##### SELECTED EXCERPT #####

RDA ordination diagram of microbial catabolic response to various substrates in a rhizosphere soil and b bulk soil of three potato cultivars grown at two field site locations. In (a), tuber sucrose content and soil organic matter are included as explanatory variables (accounting for 63.6 % of total variance in microbial catabolic diversity); in (b), the main explanatory variable is soil moisture (accounting for 43.4 % of total variance)

In the soil-litter incubation experiment, ANOVA was used to analyze the effects of cultivar, field site location (BUI versus VMD), and the interaction between these factors on decomposition-related variables (C and N mineralization and microbial biomass N). Data from the soil-only controls (basal decomposition) were analyzed separately; ANOVA of decomposition variables in soil-litter mixtures focussed on home situations (i.e., treatments where soil and litter came from one and the same plot). An additional ANOVA was conducted to analyze cultivar and field site location effects on the C:N ratio of potato shoot litter.

To assess whether the different potato cultivars induced a home-field advantage in decomposition, we calculated the average and 95 % confidence interval (average ± 1.96 × SE) for the additional decomposition at home (ADH; see “Laboratory litter decomposition experiment”) for net C and N mineralization and net change in microbial biomass N over the 121-day incubation period, assuming a normal distribution of the data. Where the 95 % confidence interval of ADH did not include zero, we considered the home-field advantage (ADH > 0) or home-field disadvantage (ADH < 0) to be significant.

##### EXCERPTED DATA #####

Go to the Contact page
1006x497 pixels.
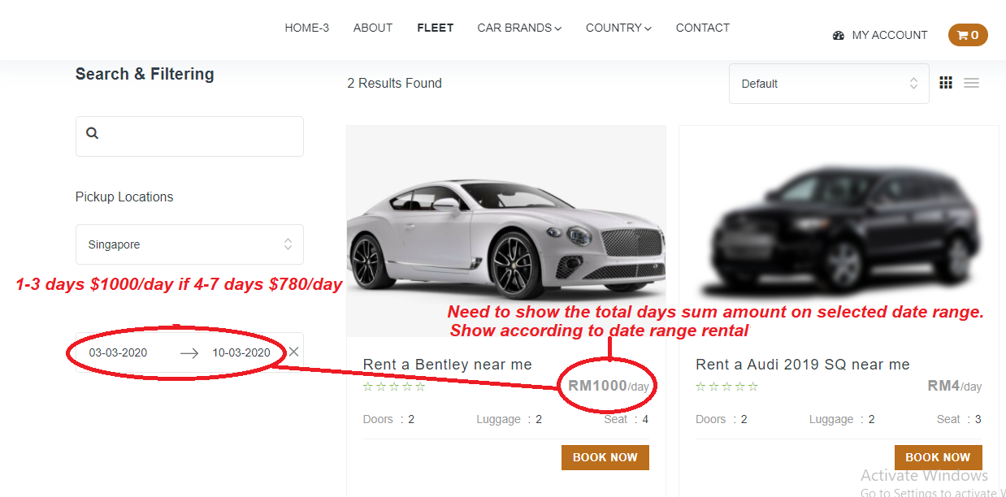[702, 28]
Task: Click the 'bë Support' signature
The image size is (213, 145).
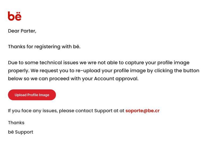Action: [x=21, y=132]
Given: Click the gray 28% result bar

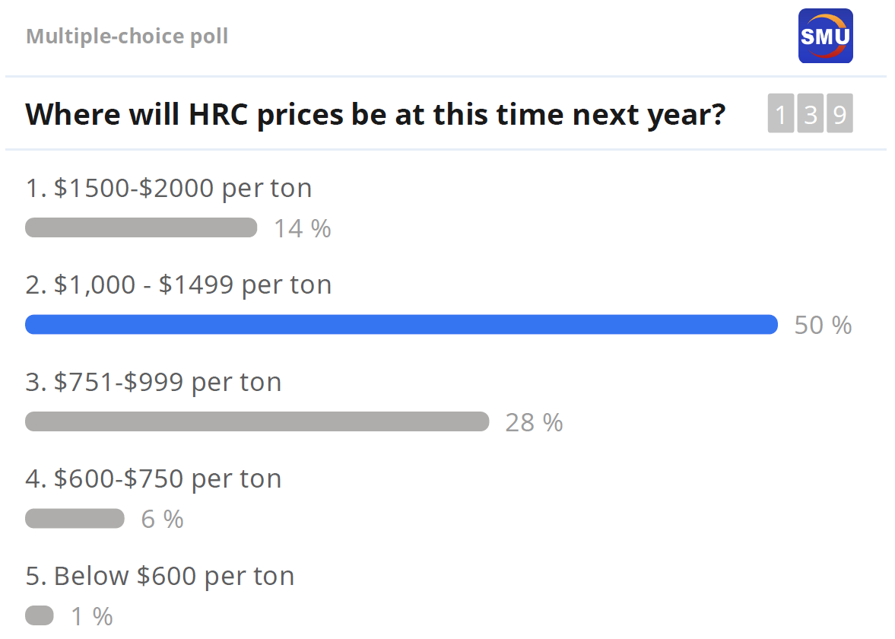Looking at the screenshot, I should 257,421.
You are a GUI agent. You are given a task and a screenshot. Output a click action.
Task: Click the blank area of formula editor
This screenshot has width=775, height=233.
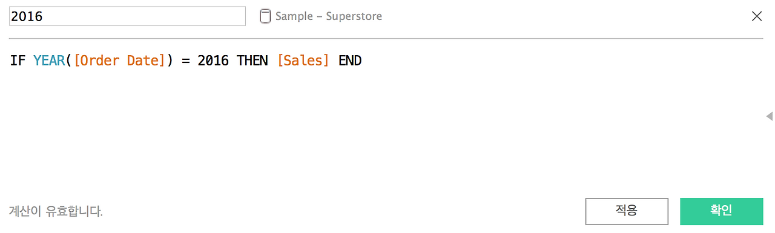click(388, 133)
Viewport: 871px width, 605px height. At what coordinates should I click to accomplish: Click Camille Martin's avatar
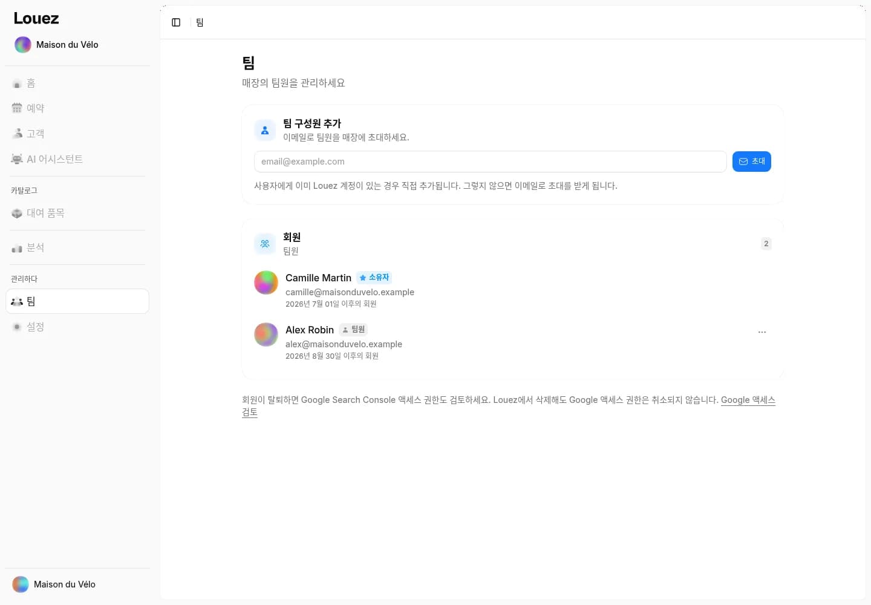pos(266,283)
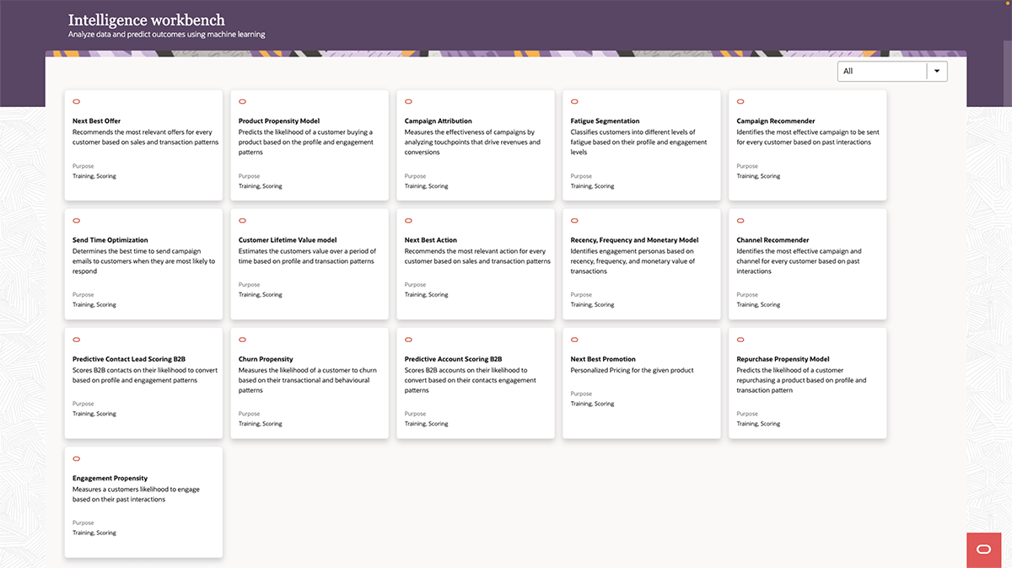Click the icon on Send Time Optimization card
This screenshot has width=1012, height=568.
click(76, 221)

#####

TASK ITEM:
In the excerpt on potato cultivars and soil microbes, what is the main explanatory variable for the bulk soil ordination, and how much of the total variance does it account for?

TASK ANSWER:
Soil moisture, accounting for 43.4 % of total variance.